# [Problem requirements]
Leaving out every picture, please repeat exactly the line that contains "How do I perform: Click" and each line after it through the final line below.

The data: Begin

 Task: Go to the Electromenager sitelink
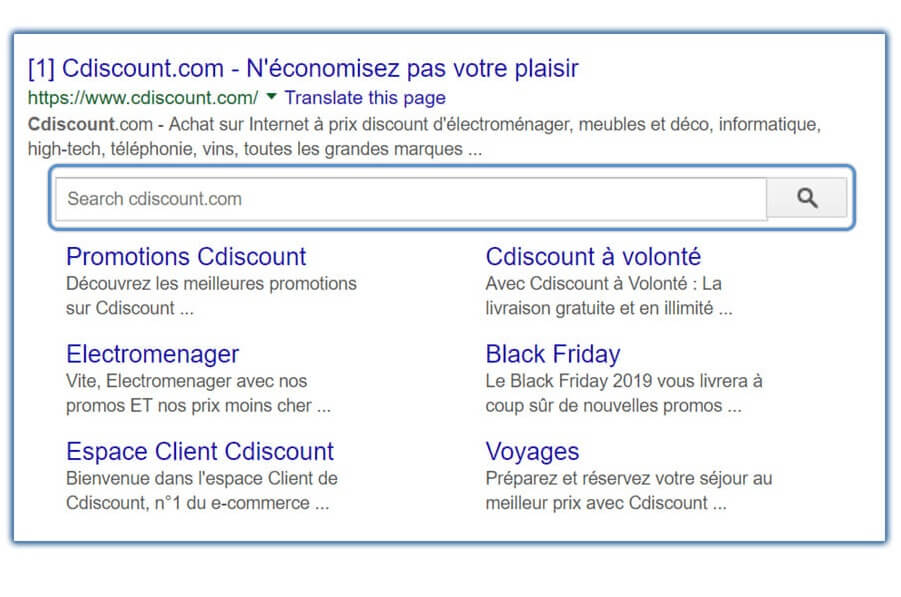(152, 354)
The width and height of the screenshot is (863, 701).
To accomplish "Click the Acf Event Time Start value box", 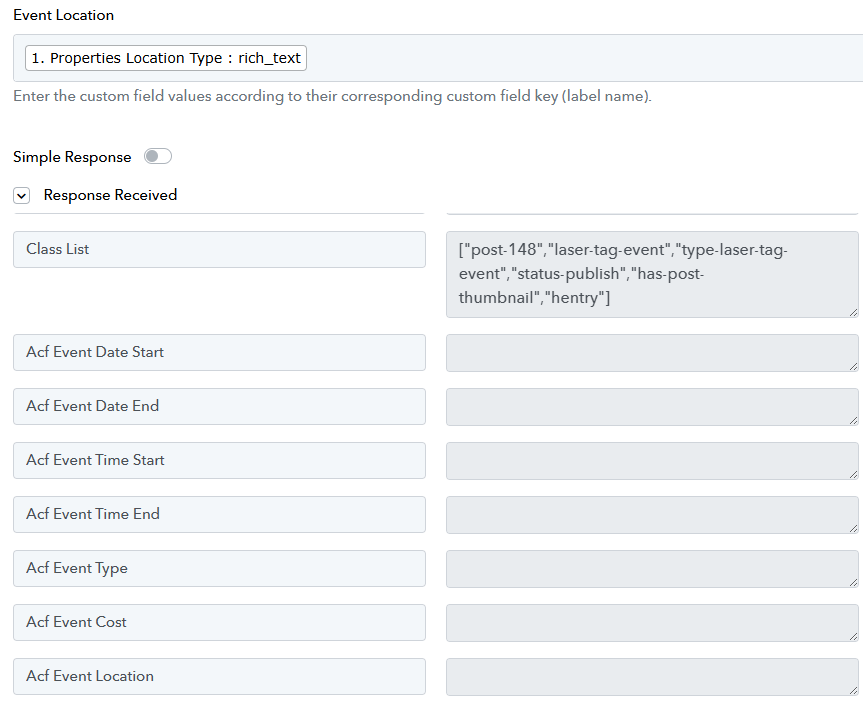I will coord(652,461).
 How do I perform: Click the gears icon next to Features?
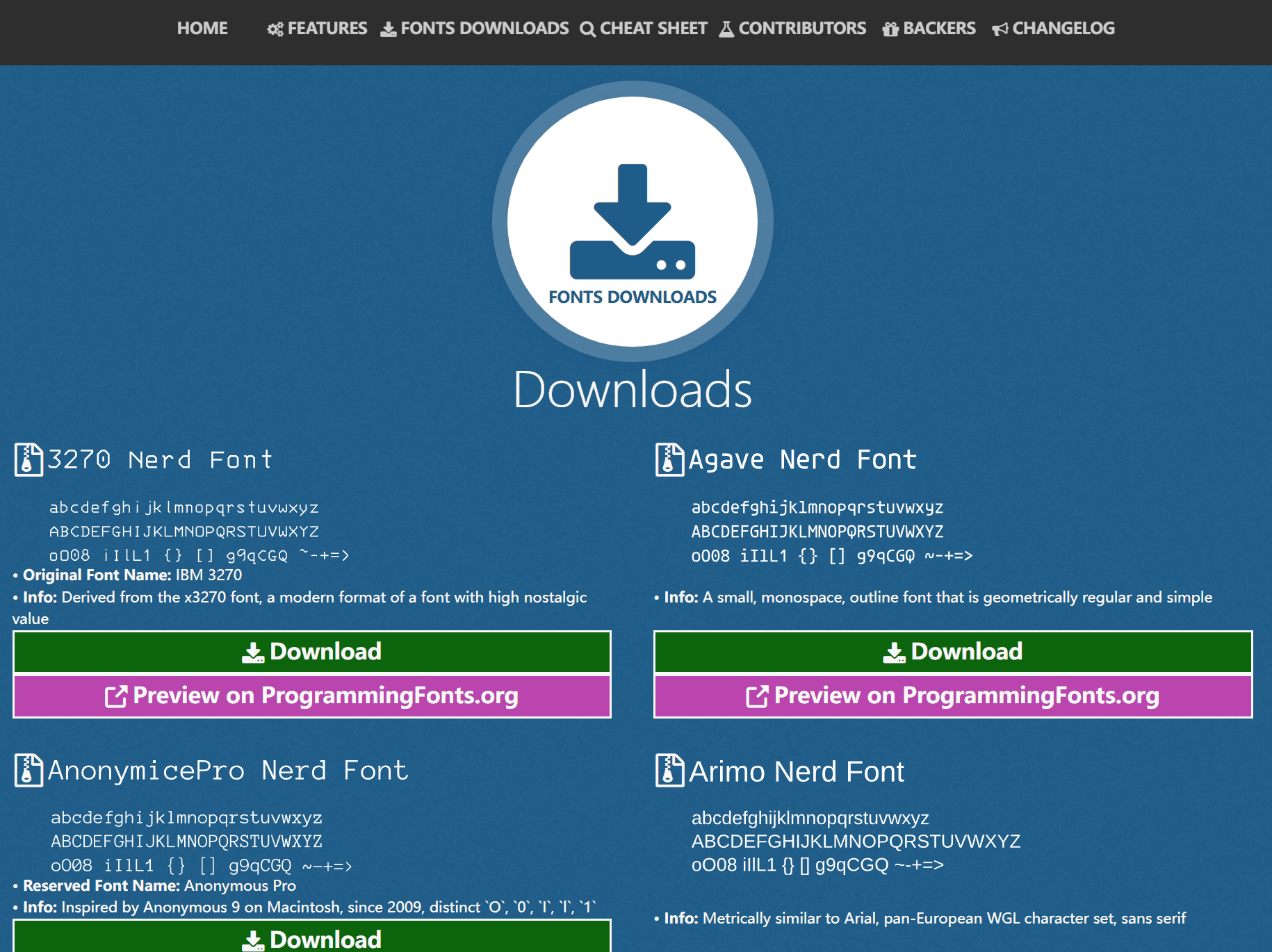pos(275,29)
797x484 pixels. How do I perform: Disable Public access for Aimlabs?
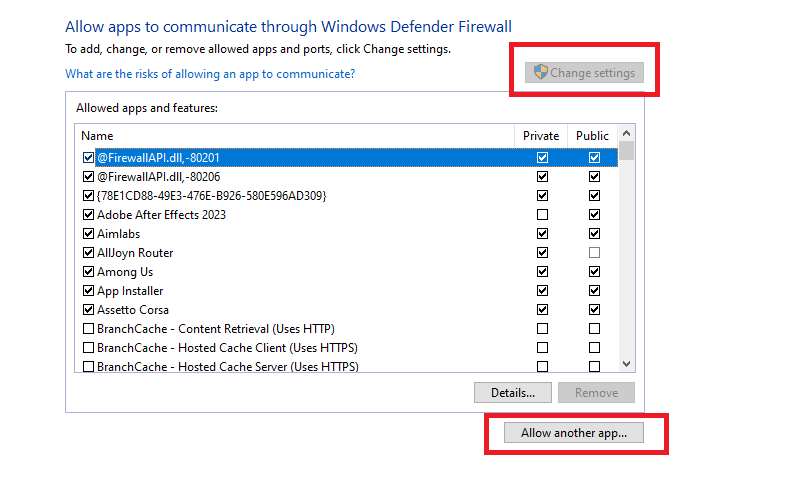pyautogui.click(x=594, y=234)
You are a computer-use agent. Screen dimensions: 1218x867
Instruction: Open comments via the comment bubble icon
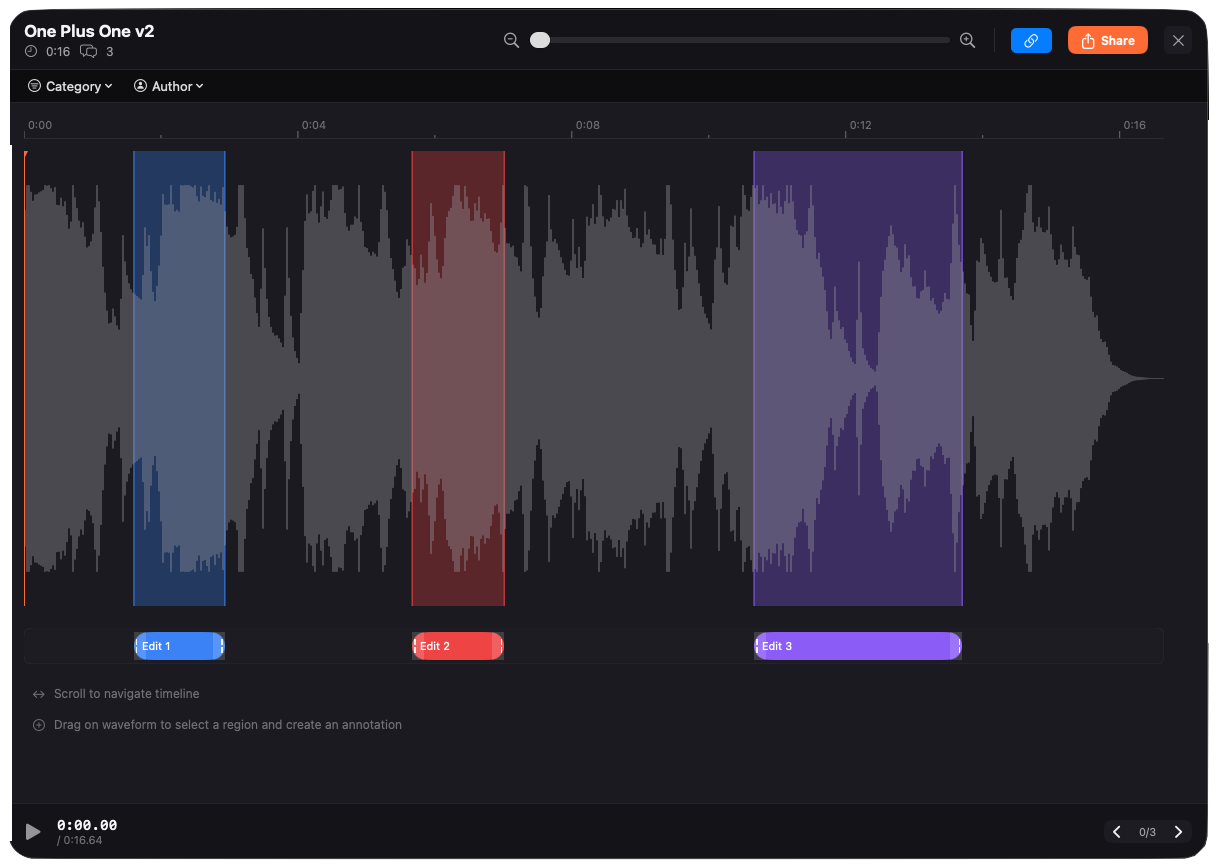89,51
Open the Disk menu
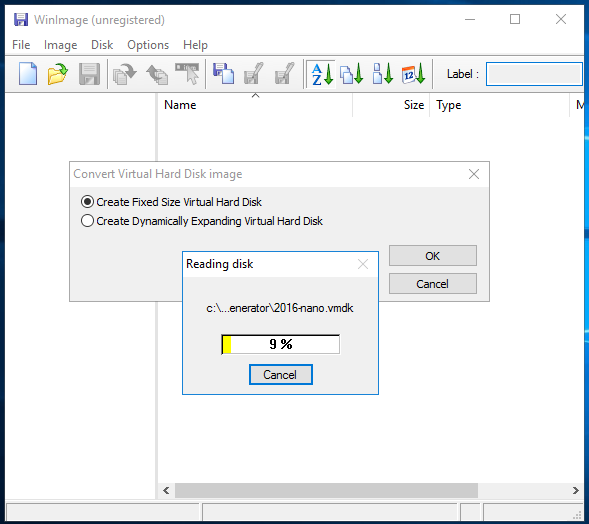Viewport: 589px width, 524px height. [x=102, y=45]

The data: End

# [Reply to the task]
 How do I perform: Click the gears icon next to Features?
pos(275,29)
797x484 pixels. How do I perform: Disable Public access for Aimlabs?
pyautogui.click(x=594, y=234)
You are a computer-use agent. Screen dimensions: 1218x867
Instruction: Open comments via the comment bubble icon
89,51
Open the Disk menu
Viewport: 589px width, 524px height. [x=102, y=45]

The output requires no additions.